*** Page extract ***

All of a sudden, everything changed when Hitler attacked Poland on September 1, 1939, launching World War II. With France and Britain officially at war with Germany, Congress passed the “Cash-and-Carry” policy which allowed America to supply--but no war material--those fighting Hitler as long as they would use their own ships and paid immediately in cash. They also had to assume all risk in route. This ended the arms embargo put in place during the first Neutrality Act of 1935 and led directly to a brilliantly conceived bill in early 1941 that allowed US President Roosevelt to zigzag around all the previous Congress-conceived neutrality acts.

By this time, Britain and the other Allied countries were running out of money to purchase war material and other supplies from the United States. As a result, President Roosevelt devised a plan where the countries fighting Japan and Germany would be “lent” what they needed in their continued fight for freedom. Roosevelt, himself, stated the general idea best through an analogy before the press when he said his plan was likened to a person lending his neighbor a garden hose to put out a fire in his home.

“What do I do in such a crisis?” he asked the news people. “I don’t say, ‘Neighbor, my garden hose cost me $15. You have to pay me $15 for it.’ I don’t want $15. I want my garden hose back after the fire is over.”

World War II Bell Aircraft assembly plant near Niagra Falls, New York (US Public Domain)

*** End of Page extract ***
*** Entries shown ***

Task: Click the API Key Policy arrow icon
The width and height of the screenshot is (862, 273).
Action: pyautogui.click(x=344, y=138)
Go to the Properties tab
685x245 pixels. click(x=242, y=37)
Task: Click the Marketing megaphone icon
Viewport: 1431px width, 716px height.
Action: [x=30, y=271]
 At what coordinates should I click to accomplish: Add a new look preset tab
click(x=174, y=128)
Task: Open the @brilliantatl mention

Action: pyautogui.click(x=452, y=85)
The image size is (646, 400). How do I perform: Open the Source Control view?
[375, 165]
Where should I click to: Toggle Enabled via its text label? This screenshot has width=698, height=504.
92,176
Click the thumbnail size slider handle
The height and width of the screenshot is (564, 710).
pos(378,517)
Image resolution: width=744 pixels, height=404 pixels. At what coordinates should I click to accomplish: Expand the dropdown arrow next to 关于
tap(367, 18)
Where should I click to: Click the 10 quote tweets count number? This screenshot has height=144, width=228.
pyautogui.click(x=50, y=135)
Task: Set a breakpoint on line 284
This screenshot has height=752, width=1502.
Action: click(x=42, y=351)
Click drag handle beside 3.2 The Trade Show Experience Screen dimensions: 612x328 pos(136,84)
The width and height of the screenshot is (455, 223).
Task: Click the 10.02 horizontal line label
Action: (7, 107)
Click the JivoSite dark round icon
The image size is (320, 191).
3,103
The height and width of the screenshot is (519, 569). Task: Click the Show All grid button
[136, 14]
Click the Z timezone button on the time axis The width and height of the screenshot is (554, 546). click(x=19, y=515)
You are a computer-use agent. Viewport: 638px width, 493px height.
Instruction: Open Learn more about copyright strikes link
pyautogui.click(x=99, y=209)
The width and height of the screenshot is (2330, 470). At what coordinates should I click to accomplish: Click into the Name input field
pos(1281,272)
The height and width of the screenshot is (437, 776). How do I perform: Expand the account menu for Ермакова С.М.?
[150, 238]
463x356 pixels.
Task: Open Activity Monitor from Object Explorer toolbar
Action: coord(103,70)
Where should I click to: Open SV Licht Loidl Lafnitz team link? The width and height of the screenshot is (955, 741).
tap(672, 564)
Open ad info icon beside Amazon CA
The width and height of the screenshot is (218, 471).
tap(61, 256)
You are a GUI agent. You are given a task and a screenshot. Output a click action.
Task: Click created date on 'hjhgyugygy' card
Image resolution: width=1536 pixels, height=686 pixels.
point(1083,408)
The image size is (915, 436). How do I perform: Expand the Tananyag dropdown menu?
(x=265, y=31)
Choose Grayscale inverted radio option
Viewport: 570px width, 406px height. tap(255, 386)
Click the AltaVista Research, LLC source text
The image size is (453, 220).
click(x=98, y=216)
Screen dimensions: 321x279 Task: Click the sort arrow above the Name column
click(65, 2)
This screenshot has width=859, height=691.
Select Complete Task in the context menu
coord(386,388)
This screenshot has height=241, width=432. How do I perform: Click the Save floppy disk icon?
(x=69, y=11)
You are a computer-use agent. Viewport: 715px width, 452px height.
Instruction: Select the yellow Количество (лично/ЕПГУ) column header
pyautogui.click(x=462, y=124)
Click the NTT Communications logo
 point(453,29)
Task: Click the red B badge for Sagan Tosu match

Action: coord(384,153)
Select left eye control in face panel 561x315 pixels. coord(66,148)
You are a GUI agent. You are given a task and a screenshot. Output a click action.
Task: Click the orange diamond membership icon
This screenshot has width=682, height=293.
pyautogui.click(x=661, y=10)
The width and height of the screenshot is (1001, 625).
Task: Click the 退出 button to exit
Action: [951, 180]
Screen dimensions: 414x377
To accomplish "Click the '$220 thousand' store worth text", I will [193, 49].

*** End of Entries shown ***

## Activity list
1. Return the text of the World War II passage word for word, starting at "By this time, Britain" and ending at "in his home.".
2. List every year mentioned in the World War II passage, in the order they appear.

## Responses to the exercise
1.
By this time, Britain and the other Allied countries were running out of money to purchase war material and other supplies from the United States. As a result, President Roosevelt devised a plan where the countries fighting Japan and Germany would be “lent” what they needed in their continued fight for freedom. Roosevelt, himself, stated the general idea best through an analogy before the press when he said his plan was likened to a person lending his neighbor a garden hose to put out a fire in his home.

2. 1939, 1935, 1941